Görev 1:
Serxwebûn metnine göre gazete kaç yıllık yayın hayatını hangi sayıyla sona erdirdi?
Görev 2:
Serxwebûn metninde adı geçen bütün kişileri sıralayın.

Verilen metin:

──────────────────────────────

Hoşçakal Serxwebûn...

Dosya Haberleri —

Serxwebûn

Serxwebûn

  • Serxwebûn, 44 yıllık yayın hayatını Mayıs sayısıyla noktaladı. “Ji Serxwebûn û Azadiyê Bi Rûmettir Tiştek Nîne” şiarıyla yola çıkan Serxwebûn Kürdistan’ın en karanlık, en kritik yıllarının tanığı oldu. Bir halkın yok sayılmasına karşı direnişini, soykırıma karşı varlık ve özgürlük kavgasını günbegün kayda geçti. Serxwebûn’un yolculuğu Kürt halkının özgürlük yolculuğuna dönüştü. 
  • Veda etmek kolay değil elbette. Serxwebûn sadece aylık bir gazete değil, mücadelenin ortak hafızasıydı. Benim de hafızamda kocaman bir yer kaplıyor. Bugün bir devrin kapanışına hüzünle tanıklık ederken bunun yeni bir başlangıç olduğunun da bilinciyle içten bir teşekkür borçluyuz. Bana yazıyı, emeği, sorumluluğu öğreten sayfalara, o sayfaları birlikte var eden herkese…

İSMET KAYHAN

PKK’nin ilk yayın faaliyetleri devlete karşı verilen ideolojik mücadelenin kalbinde yer aldı. 70’li yılların sonlarında Apocular Türk sömürgeciliğine ilk başkaldırdığında henüz ellerinde yazılı tek bir metin dahi yoktu. Mazlum Doğan, Hayri Durmuş ve Duran Kalkan öncülüğünde kurulan ilk ekip bu hikâyenin tohumlarını attı. 1979 yazında Ali Haydar Kaytan’ın da katılımıyla çalışmalar daha da yoğunlaştı. 

Mazlum Doğan “Umut Apartmanı”nın giriş katındaki bir dairede kalıyordu. Komşulara kendisini “Mimar” olarak tanıtmıştı. Proje üzerinde çalıştığını, henüz büro açamadığından evde çalışmak zorunda olduğunu söylüyordu onlara. Daha sonraki günler Antep'in Karşıyaka semtinde bir eve taşındı. Ali Haydar Kaytan’ın kaldığı evdi burası. “PKK Bülteni”nin ilk sayısı da bu evde hazırlandı. Bu süreçte Mazlum Doğan bir yandan Abdullah Öcalan’ın konuşmalarını redakte ediyor, diğer yandan “PDA Üzerine Broşür” çalışmalarını yürütüyordu. Parti adına yayımlanan birçok bildirinin altında yine onun imzası vardı. Merkez Yayın Kurulu’nun da başında olan Doğan’ın 3 Ekim 1979’da tutuklanıp cezaevine gönderilmesi PKK’nin yayın çalışmalarını önemli ölçüde aksatacaktı.

──────────────────────────────

Sağlanan veri:
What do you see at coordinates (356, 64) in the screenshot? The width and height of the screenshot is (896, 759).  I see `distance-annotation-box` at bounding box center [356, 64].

──────────────────────────────

Yanıtınız 1:
Serxwebûn, 44 yıllık yayın hayatını Mayıs sayısıyla noktaladı.

Yanıtınız 2:
İsmet Kayhan, Mazlum Doğan, Hayri Durmuş, Duran Kalkan, Ali Haydar Kaytan, Abdullah Öcalan